# Information:
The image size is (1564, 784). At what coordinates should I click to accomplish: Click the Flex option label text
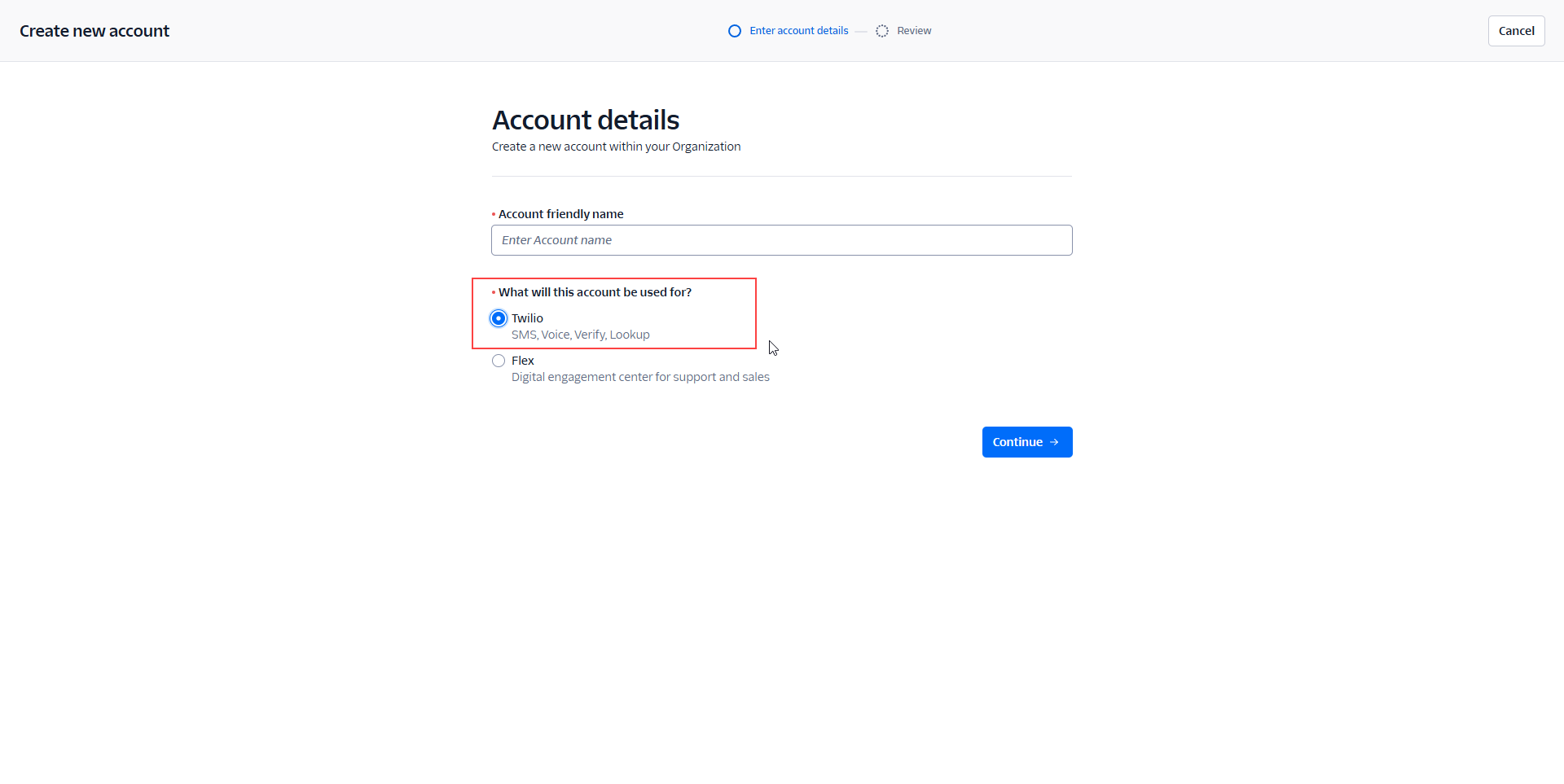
==
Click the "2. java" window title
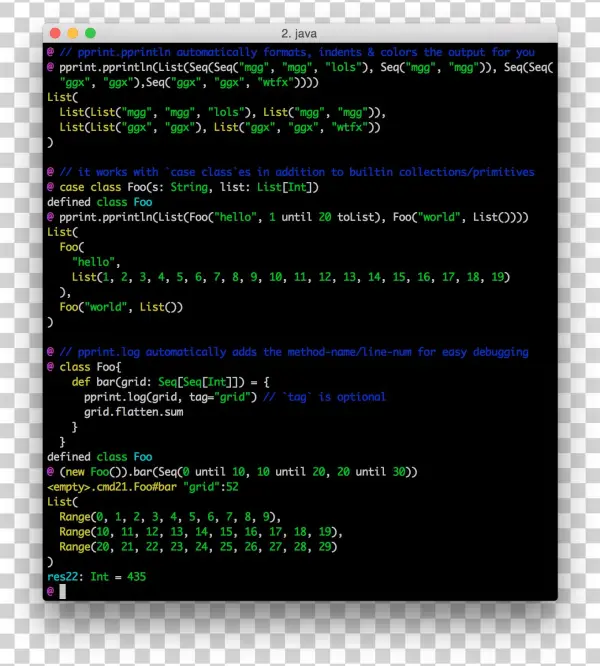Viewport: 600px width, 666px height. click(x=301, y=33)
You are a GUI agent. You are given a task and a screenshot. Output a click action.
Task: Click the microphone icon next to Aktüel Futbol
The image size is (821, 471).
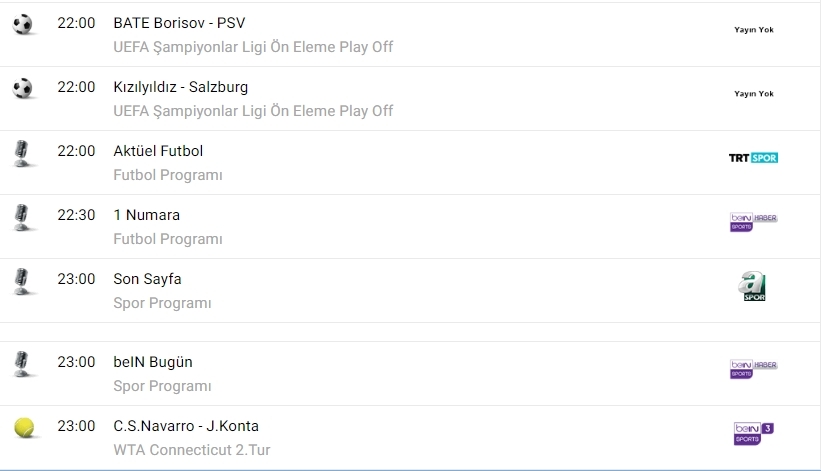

# What needs to be done:
Repeat, character for character, the lines of the material above from the line with "You are a GUI" through the line with "The image size is (821, 471).".

# Answer section:
You are a GUI agent. You are given a task and a screenshot. Output a click action.
Task: Click the microphone icon next to Aktüel Futbol
The image size is (821, 471).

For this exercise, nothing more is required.